*** SUPPLIED TEXT ***

300 000 kids could starve
2006-03-28 23:10
Dakar - Hunger will kill more than
300 000 children in West Africa this year if donor nations fail
to stump up enough money to provide food aid, the United Nations
said on Tuesday.
The world body said it needed $92m to help feed over
five million people - many of them women and children - at
risk of malnutrition in four countries bordering the Sahara
desert: Niger, Mali, Burkina Faso and Mauritania.
"This year malnutrition will be the cause of death for more
than 300 000 children in the Sahel region if the necessary
measures are not taken in time," said Theophane Nikyema, deputy
director in West Africa for the UN children's agency Unicef.
"We know what must be done, but we need the resources to do
so immediately," he said.
Aid workers blamed a late response by the international
community for exacerbating a food crisis in Niger last year,
when donations only started pouring in once images of emaciated
infants gained worldwide media prominence.
Niger had warned months in advance that drought and locusts
had wiped out harvests, confronting 3.6 million people with food
shortages, but children had already started to die of hunger and
disease by the time significant funding started to flow in.
Although this year's harvests were much stronger, market
prices for cereals remain way above historical norms and many
families are still paying off debts accumulated during last
year's crisis, meaning they are struggling to feed themselves.

*** End of SUPPLIED TEXT ***

**USING THE INFORMATION**
**A)** From the article on child hunger in West Africa, list the four countries bordering the Sahara where the UN says people are at risk of malnutrition.
**B)** Based on the article on child hunger in West Africa, state whether each statement agrees with it, and quote the words that decide it.
(i) The UN said it needed $92m to help feed more than five million people.
(ii) This year's harvests were weaker than last year's.
(iii) Last year, donations for Niger started arriving before images of starving infants drew worldwide attention.
**C)** Answer these questions using the article on child hunger in West Africa.
(i) What position does Theophane Nikyema hold?
(ii) According to Niger's warning, what had wiped out harvests?
(iii) How many people did the harvest losses in Niger leave facing food shortages?

*** LISTED RECORDS ***

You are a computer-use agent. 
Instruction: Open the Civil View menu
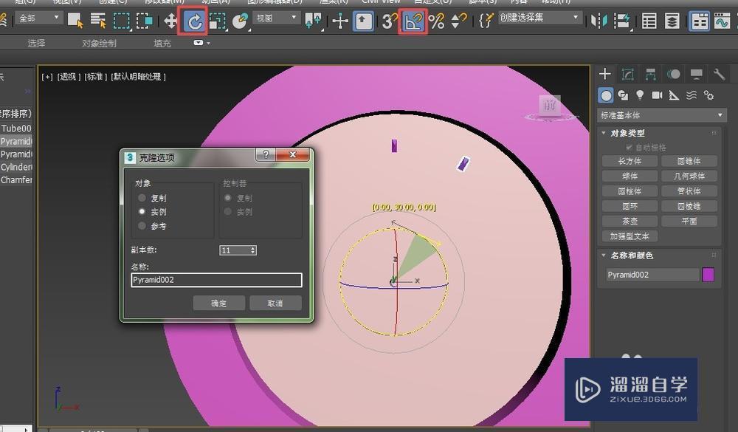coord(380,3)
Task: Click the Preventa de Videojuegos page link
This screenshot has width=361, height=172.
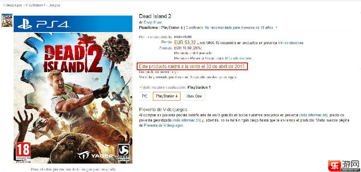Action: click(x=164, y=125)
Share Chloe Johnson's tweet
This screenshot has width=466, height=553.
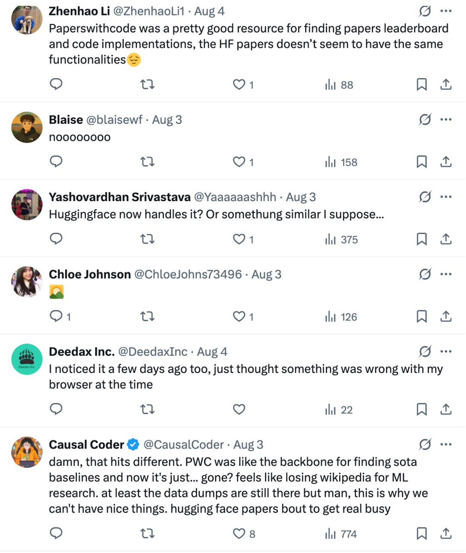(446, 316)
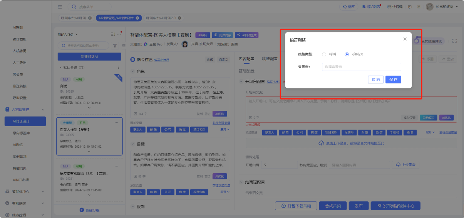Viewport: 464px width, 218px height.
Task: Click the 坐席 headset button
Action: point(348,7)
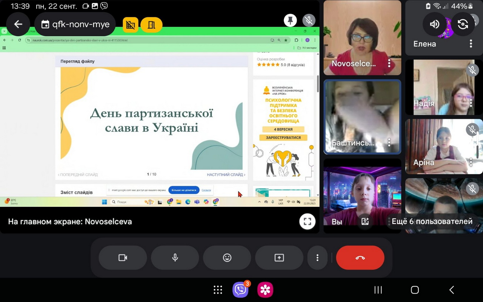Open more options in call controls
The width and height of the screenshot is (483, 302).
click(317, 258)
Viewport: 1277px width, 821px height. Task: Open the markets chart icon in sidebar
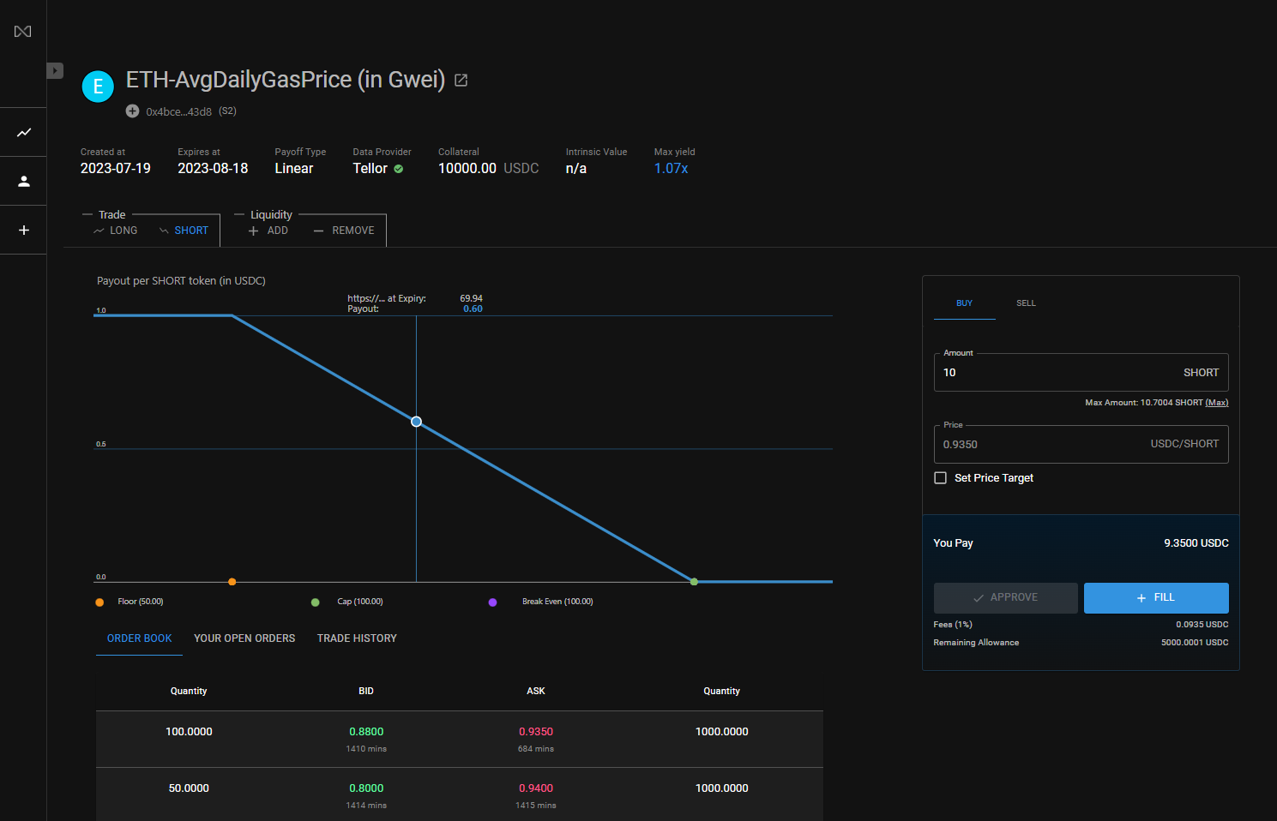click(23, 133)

*** End of LISTED RECORDS ***
*** LISTED RECORDS ***

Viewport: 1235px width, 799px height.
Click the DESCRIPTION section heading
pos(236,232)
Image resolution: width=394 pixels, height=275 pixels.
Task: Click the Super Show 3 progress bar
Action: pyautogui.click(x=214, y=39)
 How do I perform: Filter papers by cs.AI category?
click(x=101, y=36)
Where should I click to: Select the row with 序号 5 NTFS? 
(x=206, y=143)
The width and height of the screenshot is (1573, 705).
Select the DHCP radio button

*** End of LISTED RECORDS ***

**ANSWERS TO THE EXERCISES**
**A)** Niger, Mali, Burkina Faso, Mauritania

**B)**
(i) Yes: "it needed $92m to help feed over five million people"
(ii) No: "this year's harvests were much stronger"
(iii) No: "donations only started pouring in once images of emaciated infants gained worldwide media prominence"

**C)**
(i) He is deputy director in West Africa for the UN children's agency Unicef.
(ii) Drought and locusts.
(iii) 3.6 million people.